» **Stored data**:

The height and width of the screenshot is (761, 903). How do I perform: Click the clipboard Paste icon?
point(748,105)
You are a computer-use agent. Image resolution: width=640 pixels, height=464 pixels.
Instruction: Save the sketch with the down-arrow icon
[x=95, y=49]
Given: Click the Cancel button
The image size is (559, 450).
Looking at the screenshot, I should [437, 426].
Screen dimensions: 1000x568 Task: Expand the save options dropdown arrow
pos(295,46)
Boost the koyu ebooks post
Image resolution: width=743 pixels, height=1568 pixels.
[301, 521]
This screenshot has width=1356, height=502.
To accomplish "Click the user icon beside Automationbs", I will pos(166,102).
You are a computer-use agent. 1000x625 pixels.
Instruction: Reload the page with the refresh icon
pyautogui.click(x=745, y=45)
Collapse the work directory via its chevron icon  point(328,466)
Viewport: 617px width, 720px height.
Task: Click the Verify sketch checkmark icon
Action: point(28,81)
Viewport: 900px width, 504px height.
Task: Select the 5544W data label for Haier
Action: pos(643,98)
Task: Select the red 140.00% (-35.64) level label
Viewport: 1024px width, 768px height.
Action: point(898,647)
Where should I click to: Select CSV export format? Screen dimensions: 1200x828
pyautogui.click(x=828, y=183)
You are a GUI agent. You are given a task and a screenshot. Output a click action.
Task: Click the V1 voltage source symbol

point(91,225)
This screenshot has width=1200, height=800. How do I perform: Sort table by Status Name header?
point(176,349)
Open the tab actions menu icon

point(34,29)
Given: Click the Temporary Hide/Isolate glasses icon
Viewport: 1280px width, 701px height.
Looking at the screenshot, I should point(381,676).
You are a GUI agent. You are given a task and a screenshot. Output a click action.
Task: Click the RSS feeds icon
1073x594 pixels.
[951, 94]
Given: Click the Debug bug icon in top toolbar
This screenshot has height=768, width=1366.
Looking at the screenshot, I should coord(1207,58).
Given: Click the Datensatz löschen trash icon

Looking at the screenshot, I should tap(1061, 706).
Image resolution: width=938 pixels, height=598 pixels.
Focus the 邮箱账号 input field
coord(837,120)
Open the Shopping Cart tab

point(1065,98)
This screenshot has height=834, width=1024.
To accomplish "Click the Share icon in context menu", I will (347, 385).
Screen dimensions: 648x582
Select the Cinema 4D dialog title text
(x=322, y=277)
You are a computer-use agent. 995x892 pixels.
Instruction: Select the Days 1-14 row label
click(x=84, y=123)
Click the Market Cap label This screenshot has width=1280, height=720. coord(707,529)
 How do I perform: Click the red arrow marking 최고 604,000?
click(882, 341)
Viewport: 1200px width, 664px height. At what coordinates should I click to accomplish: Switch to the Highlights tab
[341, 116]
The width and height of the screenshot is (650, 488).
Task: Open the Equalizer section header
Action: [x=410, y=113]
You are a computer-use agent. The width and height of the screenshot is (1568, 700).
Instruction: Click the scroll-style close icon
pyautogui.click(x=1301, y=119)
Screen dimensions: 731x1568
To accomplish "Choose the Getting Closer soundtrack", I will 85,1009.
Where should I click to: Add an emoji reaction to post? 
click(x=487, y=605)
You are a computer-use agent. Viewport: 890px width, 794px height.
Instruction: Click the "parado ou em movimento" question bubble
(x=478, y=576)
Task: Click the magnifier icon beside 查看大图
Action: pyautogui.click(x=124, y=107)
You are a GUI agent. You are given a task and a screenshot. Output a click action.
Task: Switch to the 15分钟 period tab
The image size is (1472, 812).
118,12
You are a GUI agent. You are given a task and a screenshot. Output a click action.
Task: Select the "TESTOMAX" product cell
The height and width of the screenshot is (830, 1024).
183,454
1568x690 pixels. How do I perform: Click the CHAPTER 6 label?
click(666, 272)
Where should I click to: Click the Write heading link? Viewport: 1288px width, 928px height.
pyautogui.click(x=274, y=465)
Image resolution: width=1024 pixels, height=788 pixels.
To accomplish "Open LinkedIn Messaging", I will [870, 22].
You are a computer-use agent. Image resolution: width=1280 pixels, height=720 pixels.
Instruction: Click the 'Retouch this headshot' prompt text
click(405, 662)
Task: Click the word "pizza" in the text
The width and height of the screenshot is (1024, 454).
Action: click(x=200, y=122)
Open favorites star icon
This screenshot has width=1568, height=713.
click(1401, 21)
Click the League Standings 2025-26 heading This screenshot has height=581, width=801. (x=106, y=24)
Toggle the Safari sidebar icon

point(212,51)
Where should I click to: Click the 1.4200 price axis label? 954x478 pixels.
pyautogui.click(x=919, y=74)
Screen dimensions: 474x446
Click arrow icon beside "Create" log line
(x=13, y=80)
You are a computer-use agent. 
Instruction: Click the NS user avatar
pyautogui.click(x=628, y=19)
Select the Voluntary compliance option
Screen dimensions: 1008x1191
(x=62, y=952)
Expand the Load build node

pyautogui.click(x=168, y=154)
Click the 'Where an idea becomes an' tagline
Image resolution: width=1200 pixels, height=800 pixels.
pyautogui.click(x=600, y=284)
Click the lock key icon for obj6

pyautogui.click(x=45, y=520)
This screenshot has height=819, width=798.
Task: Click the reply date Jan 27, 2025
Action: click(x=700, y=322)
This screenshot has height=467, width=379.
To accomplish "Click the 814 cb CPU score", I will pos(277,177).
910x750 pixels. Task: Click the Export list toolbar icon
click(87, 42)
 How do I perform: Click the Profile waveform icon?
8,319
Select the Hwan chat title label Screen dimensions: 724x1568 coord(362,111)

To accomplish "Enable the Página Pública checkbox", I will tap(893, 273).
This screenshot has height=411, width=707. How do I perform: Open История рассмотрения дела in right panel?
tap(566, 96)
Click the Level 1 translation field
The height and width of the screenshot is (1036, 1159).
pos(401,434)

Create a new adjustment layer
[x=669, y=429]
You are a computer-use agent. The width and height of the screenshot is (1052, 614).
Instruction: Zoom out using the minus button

» **What to work on**:
Across the entries, how many lines contain the word "button"? State that number and nothing else.

» **Result of this task**:
2